NMN規制最新動向:米国・日本(2026年Q1)

近年、NMN(β-ニコチンアミドモノヌクレオチド)を取り巻く規制環境が世界的に変化しています。特に米国と日本では、サプリメント市場やOEM製造・原料供給戦略に直接影響する重要な動きが確認されています。

本記事では、2026年時点で押さえておくべき両国の最新動向を整理して解説いたします。NMNサプリメントの製造や海外販売を検討している企業にとって、規制の理解は商品設計の参考となりましたら幸いです。それでは2026年Q1のトレンドについて解説いたします。

アメリカ:従来の医薬品扱いから、サプリメントとしての扱いに

FDAの公式見解

2025年9月29日、米国食品医薬品局(FDA)はNMNの取り扱いについて公式見解を発表しました。その内容は、「NMNは栄養補助食品(Dietary Supplement)の定義から自動的に除外されるものではない」というものです。

2022年前後には「NMNは医薬品研究の対象となっているため、サプリメントとして販売できない」という見解が業界内で広まっていました。今回の発表は、その流れからの大きな転換として注目されています。

FDAはこの判断の背景として、NMNがすでに米国内で栄養補助食品として流通していた事実と、医薬品排除条項(Drug Exclusion Clause)の適用条件を再評価したことを挙げています。これにより、NMNを含むサプリメントの市場復帰に向けた環境が整いつつあります。

NDI通知制度への対応

米国でNMNサプリメントを販売する場合、NDI(New Dietary Ingredient:新規栄養成分)通知制度への対応が引き続き重要です。NMNは比較的新しい原料であるため、製造企業や原料供給企業がNDI通知(NDIN)を提出し、安全性データや製造プロセス情報をFDAに届け出るケースが増えています。

整備すべき根拠資料

米国市場では、販売可否だけでなく、どのような根拠資料を整備しているかが重視されます。取引先や販売チャネルから確認を求められる主なポイントは次のとおりです。

  • 原料の由来・純度・不純物管理
  • 安定性試験の実施状況
  • GMP準拠の製造体制
  • ラベル表示の整合性

AmazonなどのECチャネルや小売流通を通じた販売を見据える場合も、品質証明やコンプライアンス対応の整備状況が採用判断に影響しやすい傾向があります。

差別化のポイント

以上を踏まえると、米国市場における差別化要素として以下が挙げられます。

  • NDI通知の提出状況
  • 原料製造方法(発酵由来・化学合成など)
  • 純度および品質管理(COA・GMP)
  • ラベル表示および広告表現の適合性

今回の規制整理により、NMNサプリメントの再上市やEC販売の拡大が進む可能性があります。OEM製造や原料供給を検討する企業にとっては、NDI対応を前提とした製品設計・品質資料の整備・訴求表現の管理が重要な課題となります。

日本:発酵由来NMNの安全性評価が進展

2026年2月4日、食品安全委員会は特定の微生物株(STC2208株)を利用して生産されたβ-NMNについて、安全性評価の結果を公開しました。
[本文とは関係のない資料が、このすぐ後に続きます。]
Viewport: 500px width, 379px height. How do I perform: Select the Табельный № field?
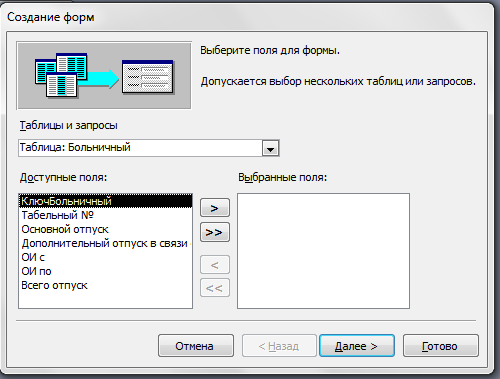105,215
この評価では、遺伝子組換え微生物を用いた製造プロセスであっても、最終産物が高度に精製されていれば、従来の食品成分と同等の安全性が確認できるとの判断が示されました。

また、「機能性表示食品」としての届出件数でもNMN原料の利用が増えており、国内市場での機会は拡大傾向にあります。

OEM開発における重要ポイント

米国・日本それぞれの規制動向を踏まえると、NMN製品の開発において特に注意すべき点は以下のとおりです。

  • 米国向け:NDI通知やラベル対応を前提とした製品設計
  • 日本向け:原料の安全性確認と表示適合性の両立
  • 共通:発酵由来NMNなど、原料製造プロセスの透明性確保
  • 輸出対応:GMP準拠・分析証明書(COA)など、品質管理体制の整備

NMN市場は引き続き成長が期待されており、原料品質と規制対応力がOEM企業の競争力を左右する要因になっています。海外販売を視野に入れる場合は、製造能力だけでなく、規制理解に基づく原料選定・書類整備・表示設計まで一貫して対応できる体制が求められます。